Encontra-se aberta para a visitação no SESC Ipiranga, São Paulo, a exposição “100 anos de Paulo Vanzolini, o cientista boêmio”. Nela podemos conhecer um brasileiro envolvente, culto, dedicado e criativo que se consagrou como zoólogo, estudioso de répteis e anfíbios, e como compositor, autor de “Ronda” e “Volta por cima”.  “Chorei/ Não procurei esconder, todos viram/ Fingiram/ Pena de mim não precisava/ Ali onde eu chorei, qualquer um chorava/ Dar a volta por cima que eu dei/ Quero ver quem dava”. 

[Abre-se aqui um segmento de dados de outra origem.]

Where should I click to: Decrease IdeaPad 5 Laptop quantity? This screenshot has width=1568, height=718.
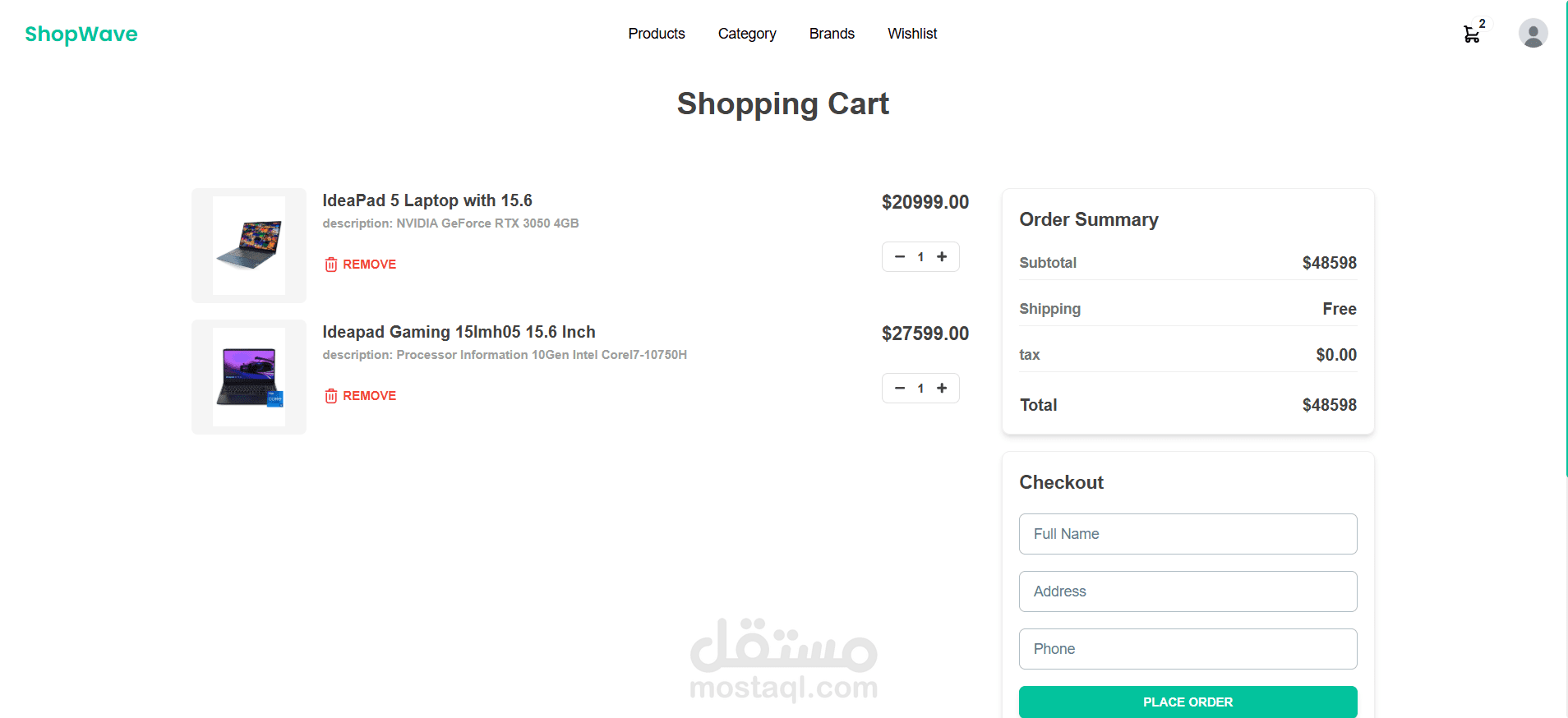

Junto com o geógrafo brasileiro Aziz Ab’Saber e do herpetólogo norte americano Ernest Williams, Vanzolini desenvolveu a “Teoria dos Refúgios” para explicar a mega biodiversidade da Amazônia. Segundo eles, a variação climática ocorrida entre as últimas glaciações provocou a alternância de períodos áridos e úmidos. Nos períodos áridos, a grande floresta se fragmentava, tonando-se ilhas isoladas de umidade em meio a vegetações savânicas, secas. Tal isolamento favorecia a diferenciação de espécies da fauna e da flora em relação à situação anterior. Ao retornar à condição úmida onde a floresta voltava a ser a matriz na paisagem, o conjunto de espécies que se somava era bem maior.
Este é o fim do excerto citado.